The Anacharis started out as a tiny, whispy stem that I got from someone here on the forums. I didn't have high hopes for it, but it quickly grew so tall that I had to cut it and plop the cutting in the sand. They're both growing like crazy now. 

I will decrease the light and see what that does.


----------



## Tikibirds (May 26, 2011)

I had an issue with algae on my plants, added in an apple snail and BOOM, algae is gone and the snail is now the size of a golfball. Its only been in the tank like a month :shock:


----------



## lilyth88 (Mar 15, 2012)

Tikibirds said:


> I had an issue with algae on my plants, added in an apple snail and BOOM, algae is gone and the snail is now the size of a golfball. Its only been in the tank like a month :shock:


Ooooh, I'd love to see pictures of that fatty snail!!


----------



## Laki (Aug 24, 2011)

I actually like the look of algae on my driftwood. I can get a pic tomorrow (I am also on reduced lighting hours so the light is now off) 

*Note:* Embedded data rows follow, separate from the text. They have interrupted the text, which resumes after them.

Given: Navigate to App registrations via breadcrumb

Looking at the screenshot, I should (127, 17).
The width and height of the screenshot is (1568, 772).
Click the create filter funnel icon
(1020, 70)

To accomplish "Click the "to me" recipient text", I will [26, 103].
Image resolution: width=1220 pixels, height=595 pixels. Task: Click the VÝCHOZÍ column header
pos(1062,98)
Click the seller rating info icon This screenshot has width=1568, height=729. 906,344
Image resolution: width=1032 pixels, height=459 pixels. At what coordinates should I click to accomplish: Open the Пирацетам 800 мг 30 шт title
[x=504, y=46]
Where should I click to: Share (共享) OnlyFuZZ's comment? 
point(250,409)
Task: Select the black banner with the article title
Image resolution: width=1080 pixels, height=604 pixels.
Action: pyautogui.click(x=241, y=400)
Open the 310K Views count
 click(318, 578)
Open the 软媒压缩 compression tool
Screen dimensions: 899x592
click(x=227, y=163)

The algae sticks straight up even though the water is calm. I LOVE it!! I also need money to get more plants to help clear up my algae a bit. I want some though, is that weird? lol


----------



## Tikibirds (May 26, 2011)

To think he is only about 3 months old and already THAT big. There are also some trapdoor snails in there and he/she is almost as big as they are. I think the snail eats all the pleco's cucumber

I think it depends on the type of algae..I get the icky brown stuff but my sister somehow manages to grow the moss like algae (looks like the stuff for a moss ball) and that looks nice. Although I wouldn't want her water quality with her 2 goldfish and no water changes

Bristlenose plecos are supposed to be pretty awsome at algae eatting too, or at least that's what I have been told.


----------



## Naladari (Jan 4, 2013)

I love my nerites, I also love my sulwasi snail. They do wonders with the algae.


----------